Emerj CEO Presented at the University of Notre Dame, Mendoza School of Business

Dylan Azulay

Dylan is Senior Analyst of Financial Services at Emerj, conducting research on AI use-cases across banking, insurance, and wealth management.

EMERJ CEO Presented at the University of Notre Dame, Mendoza School of Business

Event Title: Artificial Intelligence and Business Ethics: Friends or Foes?

Event Host: the University of Notre Dame, Mendoza School of Business

Date: September 19, 2018

Team Member: Daniel Faggella, Emerj Founder and CEO

What Happened

Four years ago, we spent more time talking about the ethical and social implications of AI in the long-term as opposed to the industrial applications of AI. We were interviewing people like Nick Bostrom and Nayef Al Rodham, people that I still respect greatly. That’s still where the majority of my focus is: the long-term ultimate consequences for intelligent life.

Daniel giving his opening presentation at the event
Daniel giving his opening presentation at the event

When the University of Notre Dame, Mendoza School of Business decided to have an event around AI and ethics, a professor who had been following us for four years wanted me to give the first presentation of the event, to tee up the event with a landscape of the realistic ethical concerns for executives.

I prepared a presentation and that laid out the practical and economic considerations of privacy and transparency with respect to AI, as well as the relative accountability of man and machine. I also provided a number of different use cases where an executive would have to make a decision and explain how certain decisions could be made more or less difficult depending on the different ethical concerns involved.

Mendoza School of Business has a big center for business ethics funded by Deloitte. The audience was primarily professors, MBAs, grad students, and undergrads who were interested in the cutting-edge of AI and its impact on ethics. My presentation ran about 30 minutes, and I answered questions afterward for an hour straight.

These questions ranged from a definition of machine learning to specific use cases for AI, what’s right and what’s wrong in terms of product recommendations and accountability, and the applications of AI in healthcare, finance, and other sectors. The questions came from a “what should we do” perspective, so to speak. It was great to see that amount of interest. We went far into over time.

What We Learned

I see a lot more unfettered interest in ethics in the academic world than I do in the business world. I don’t think you could fill a business audience with just the value proposition of ethics right now, primarily because business leaders need to see a return on investment from an event. An executive audience really requires practical insights much more so than conceptual ethics dialogue.
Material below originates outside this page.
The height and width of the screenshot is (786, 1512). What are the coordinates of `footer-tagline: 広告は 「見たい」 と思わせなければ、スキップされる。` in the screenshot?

As a result, I think that a lot of the push for AI and ethics is going to come from the academic world and from people that don’t have a responsibility to employees. For them, it might seem like doing good to focus on ethics as opposed to focusing on profit. On the other hand, it’s a little bit of a false virtue because, of course, if one was running a company and thought not making a profit was virtuous, they’d quickly learn that they’re wrong. As students and professors, it’s a little bit easier to focus exclusively on the loftier elements of ethics and that social pressure, and it’s that social pressure that’s really trickling its way into the business world.

It’s not the business people saying, “We should all focus on ethics concerns.” It’s all these different AI centers and spinoff events like what  I saw at Notre Dame. A lot of it’s starting in the academic world. There’s the Future of Humanity Institute at Oxford, the Leverhulme Institute, Carnegie Mellon’s AI in ethics branch, and MIT with these kinds of initiatives.
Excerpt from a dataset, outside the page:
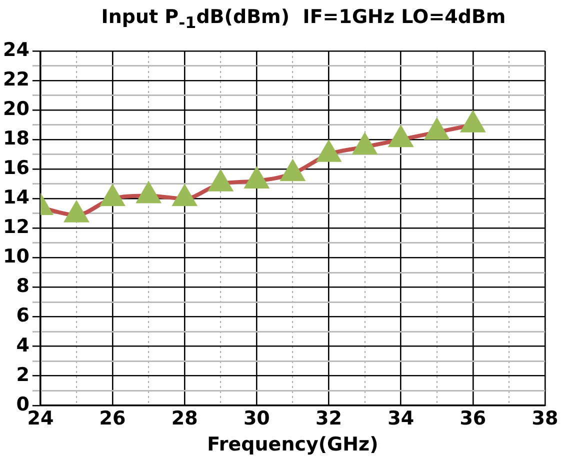 The image size is (567, 457). I want to click on chart-title: Input P$_{-1}$dB(dBm) IF=1GHz LO=4dBm, so click(304, 19).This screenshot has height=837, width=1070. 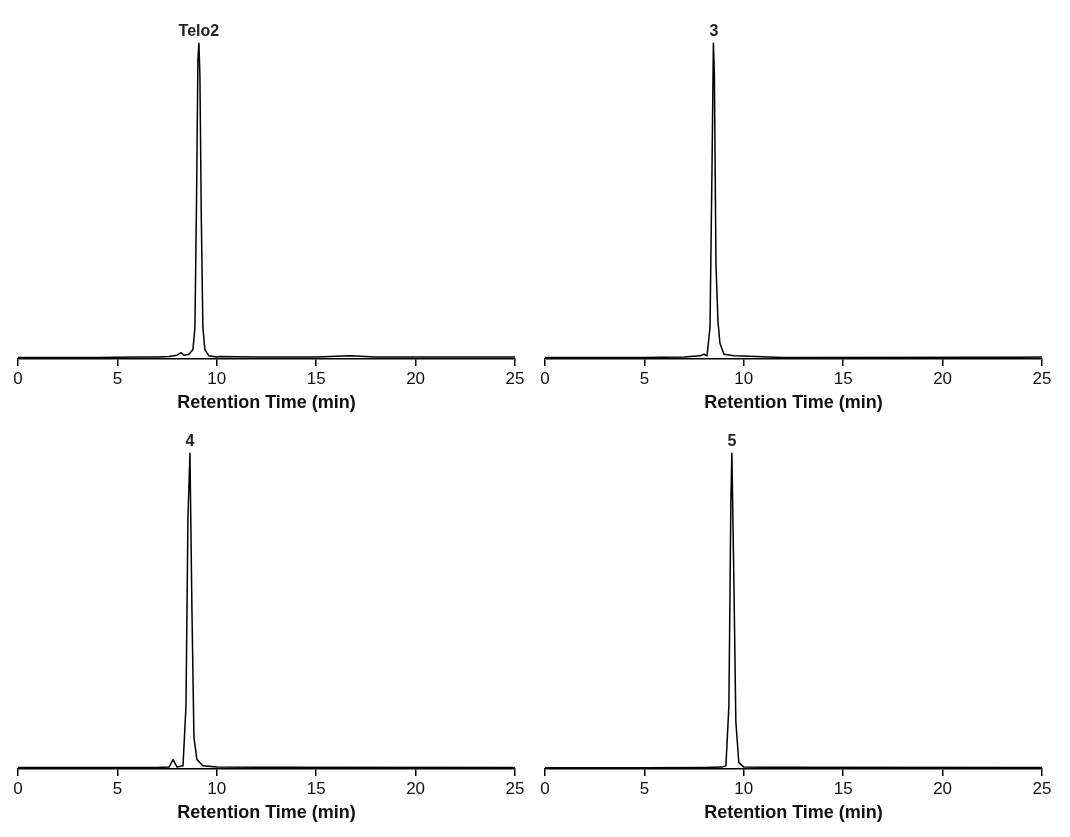 What do you see at coordinates (199, 30) in the screenshot?
I see `annotation: Telo2` at bounding box center [199, 30].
Right now, I think a lot of it really doesn’t crossover that closely to the practicalities of running a business day to day; however, I do think that it will over time. I’m frankly pretty grateful that these conversations are starting now because I think on the aggregate, even though it’s not tremendously pragmatic for executives to think about these things in an “ivory tower” sense, it does make sense that these conversations are being held and that they’re trickling their way into not just academia, but into governance, policy, and what not.

When I was at the United Nations, they were thinking about these things. The people at the World Bank are thinking about these things. I think it’s going to trickle down from there. It seems like this is an initiative that Notre Dame wants to repeat in future years, and I think that that will be a great way to continue getting this ball rolling.

I think as these ethical concerns become more and more prominent, we’ll have more and more need for initiatives of this kind, but it really became evident at Notre Dame that talk about these matters is really going to come from academia, not from the enterprise. But I think on the whole, everybody will win. We’re building towards a world where these things will be very important pragmatically. So, starting early is, to me, an aggregate good.